Aranguren, que a sus treinta y tres años lleva publicadas media docena de narraciones de largo recorrido, ha vivido con intensidad el oficio desde que, a los diecinueve, viera publicado su primer libro, Desde un tren africano , fruto de sus viajes por Kenia en ese tipo de trenes (como el expreso a Mombasa) que lo trasportan a uno a un mundo mágico, plenamente literario, donde la atmósfera misma se convierte en materia novelable.

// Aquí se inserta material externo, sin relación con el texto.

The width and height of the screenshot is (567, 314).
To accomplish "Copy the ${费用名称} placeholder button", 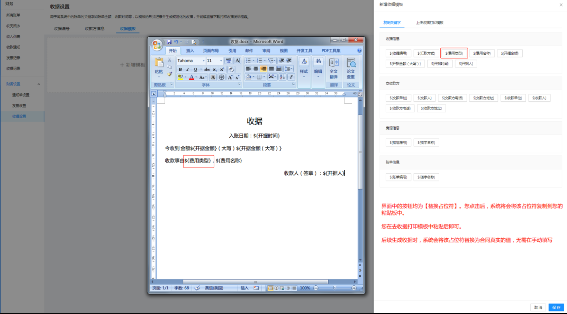I will pos(482,53).
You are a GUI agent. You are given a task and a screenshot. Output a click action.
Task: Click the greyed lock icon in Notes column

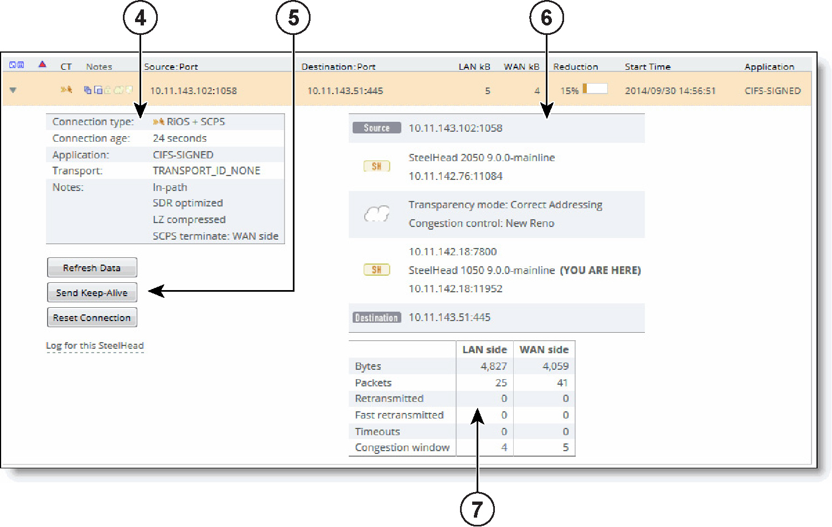[107, 90]
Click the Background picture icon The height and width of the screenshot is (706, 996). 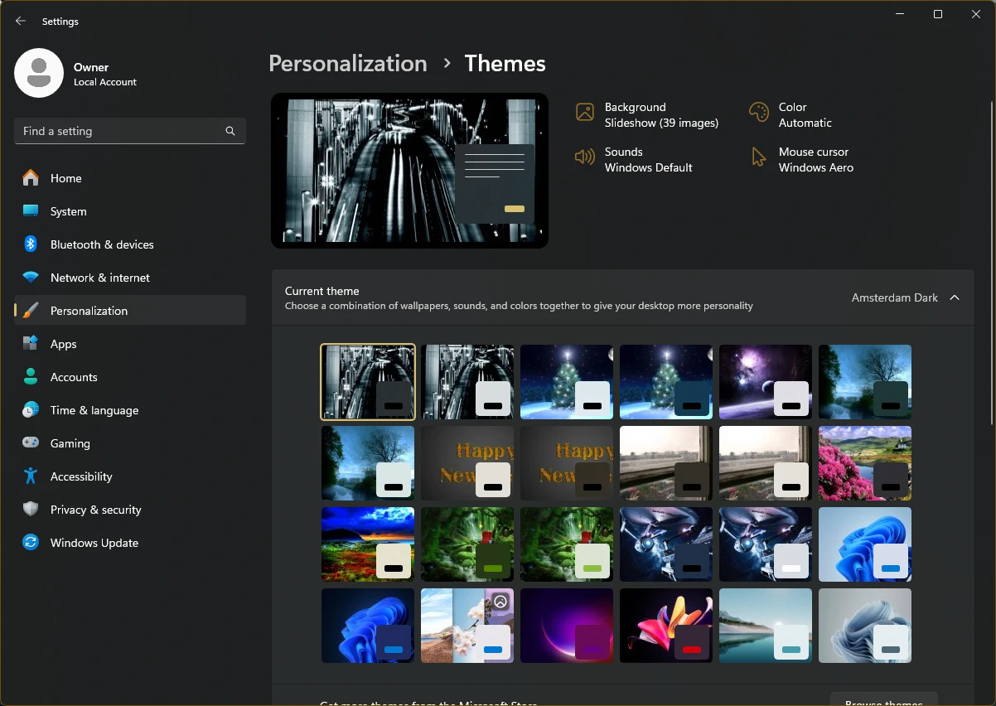click(585, 113)

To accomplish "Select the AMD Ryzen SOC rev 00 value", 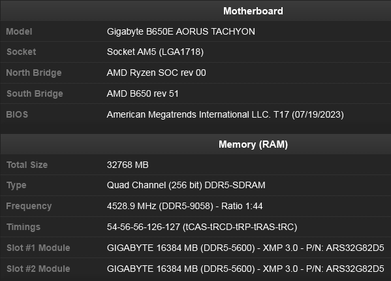I will [157, 73].
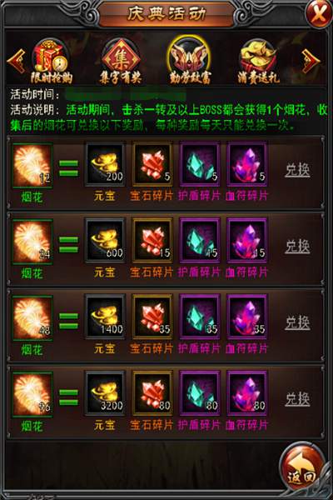Select the 勤劳致富 event tab

tap(190, 61)

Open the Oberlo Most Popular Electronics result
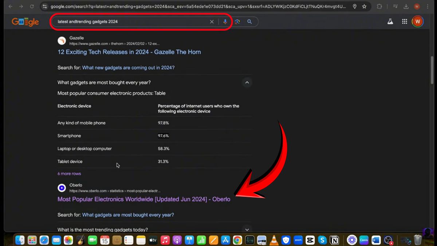[144, 199]
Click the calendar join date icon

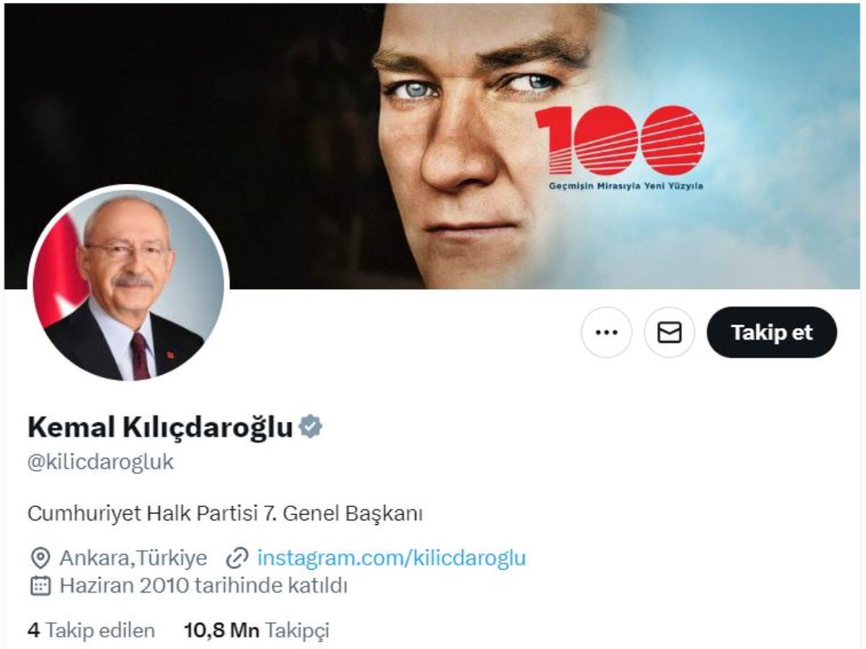[40, 586]
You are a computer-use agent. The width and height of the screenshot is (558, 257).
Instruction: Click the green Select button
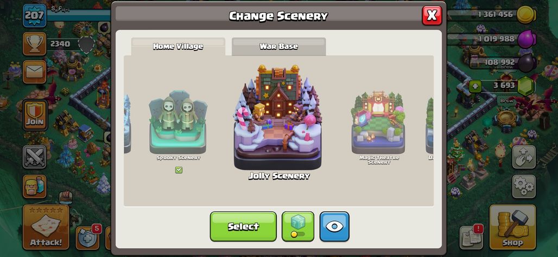243,227
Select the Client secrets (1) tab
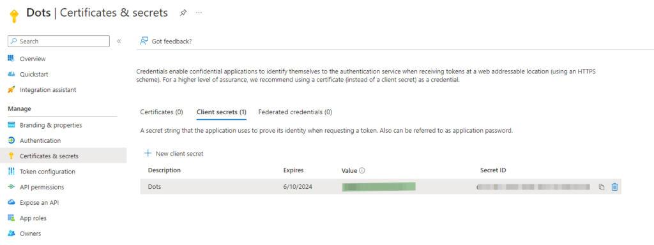This screenshot has width=654, height=245. [222, 112]
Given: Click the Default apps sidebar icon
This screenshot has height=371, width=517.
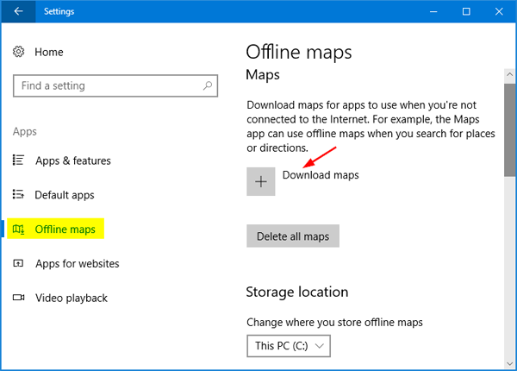Looking at the screenshot, I should tap(19, 195).
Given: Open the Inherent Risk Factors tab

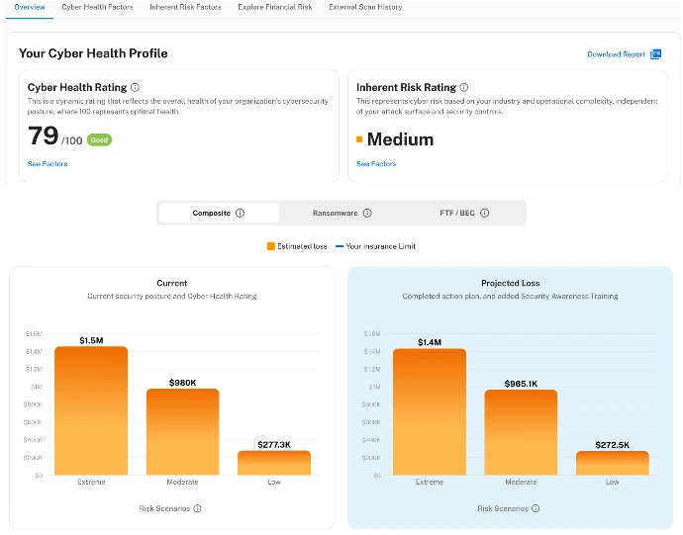Looking at the screenshot, I should click(186, 7).
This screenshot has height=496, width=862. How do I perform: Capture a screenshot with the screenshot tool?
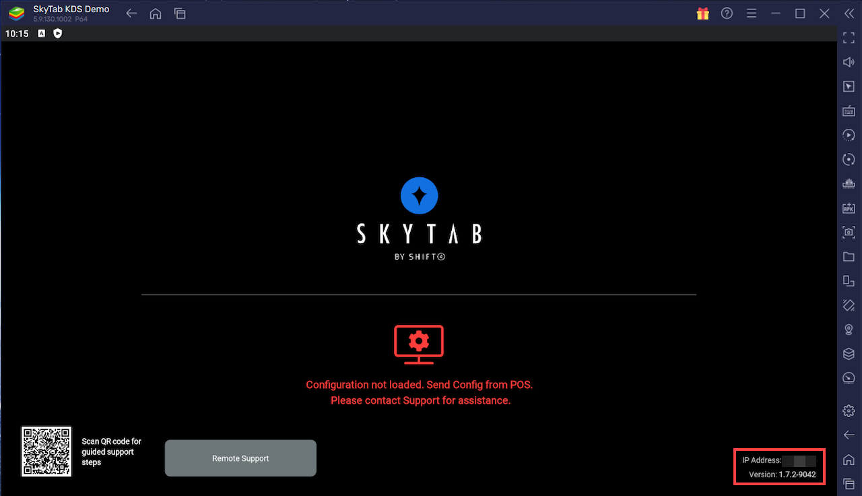coord(849,232)
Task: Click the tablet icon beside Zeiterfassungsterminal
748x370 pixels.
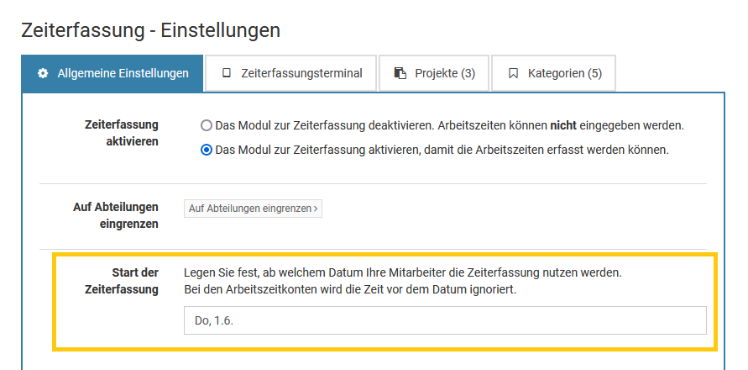Action: point(226,74)
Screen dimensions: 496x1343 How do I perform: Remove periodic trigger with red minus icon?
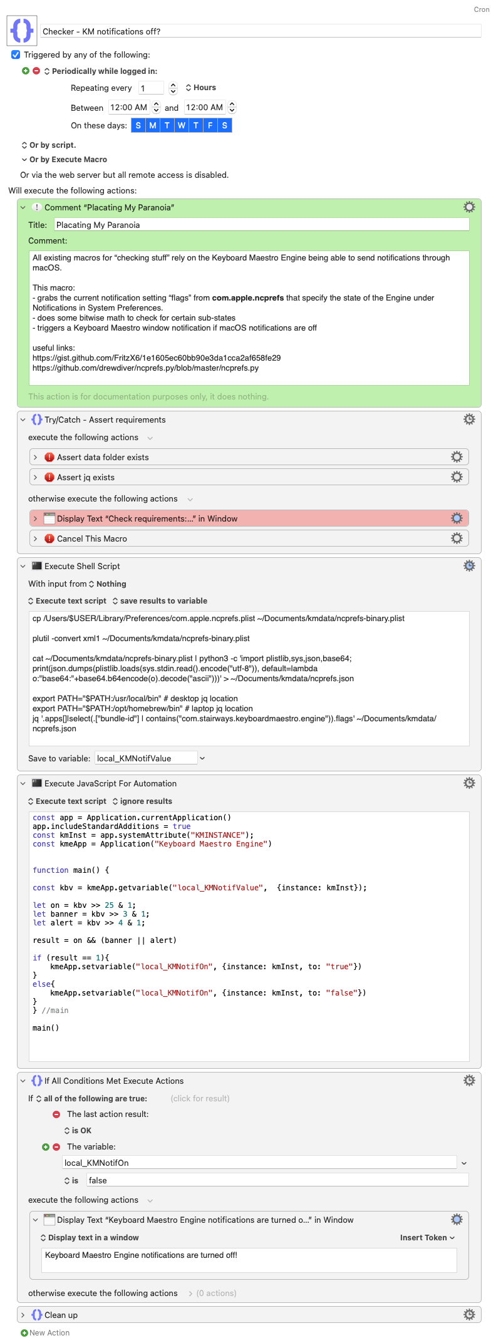click(x=36, y=71)
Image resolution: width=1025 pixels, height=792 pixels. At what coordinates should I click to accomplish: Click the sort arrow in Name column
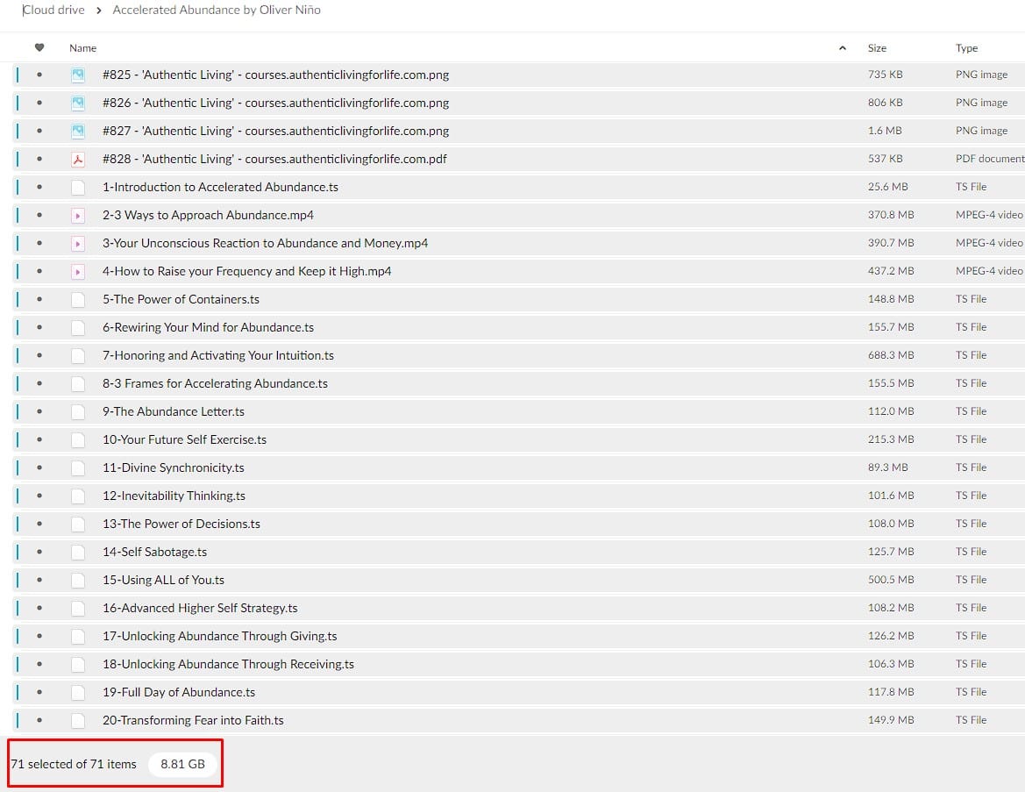(x=843, y=48)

El viaje, para Aranguren, es una herramienta de trabajo, una recopilación de signos y colores, de voces y de ámbitos, una paleta mágica en la que mezclar la sensación de novedad y extrañeza que nos provocan el alejamiento y la soledad. Pero ese viaje infinito -preferentemente, en el caso de este autor, por países del tercer mundo-, se torna a veces hacia el yo profundo, se ensimisma, escarba en las luces y sombras del pasado en busca de las primeras preguntas, de las plenitudes y dudas de la adolescencia, y de respuestas a los conflictos que en el presente agreden al escritor.

Así, en la excelente Cuando el otoño se levanta , Aranguren, o su otro yo, Félix Suárez, deja sumergir su memoria hasta los años de una infancia feliz en un lugar perdido de Asturias. Un paraje idílico donde la naturaleza, el contacto con el paisaje, con los animales, con la vida rural contribuye a iniciar al niño que fue en la comprensión del mundo, en el dolor, la crueldad, la amistad, los primeros y tímidos amores. Estos episodios, hilvanados por una prosa elegante y fluida, sin estridencias, sin costuras aparentes, están descritos con una sensibilidad encomiable, y con gran respeto hacia la psicología de los personajes que van poblando el pequeño y, al mismo tiempo, universal crecimiento de Félix Suárez: compañeros de colegio, guardeses, abuelos, profesores, niñas, ninfas con alas de mariposas que espolvorearán el deseo y abrirán las puertas del amor y del tiempo.

El protagonista, desde su madura actualidad, desde su éxito como escritor y como columnista de prensa (tal que Aranguren) se esfuerza por recrear la adolescencia perdida con la misma autenticidad con que la vivió en su extraviada inocencia. El triunfo literario, con su cortejo de decepciones y envidias, lo ha sumergido en un gélido vacío. Durante un congreso en Filipinas, Félix Suárez sufrirá un conmovedor encuentro con una niña prostituta, cuya tragedia le sacude como una catarsis. Félix paga por ella para sacarla del burdel, pero la lleva a las ferias, le compra regalos, procura que disfrute de una tarde feliz. Después regresa a su hotel, solo, apaga el aire acondicionado y comienza a llorar mansamente por el calor de los sentimientos perdidos. Ese ejercicio expiatorio, similar al que Somerset Maughan analizó en Al filo de la navaja derivará en la recuperación de lo mejor de sí mismo, restituyéndole la fe en el arte y en la vida.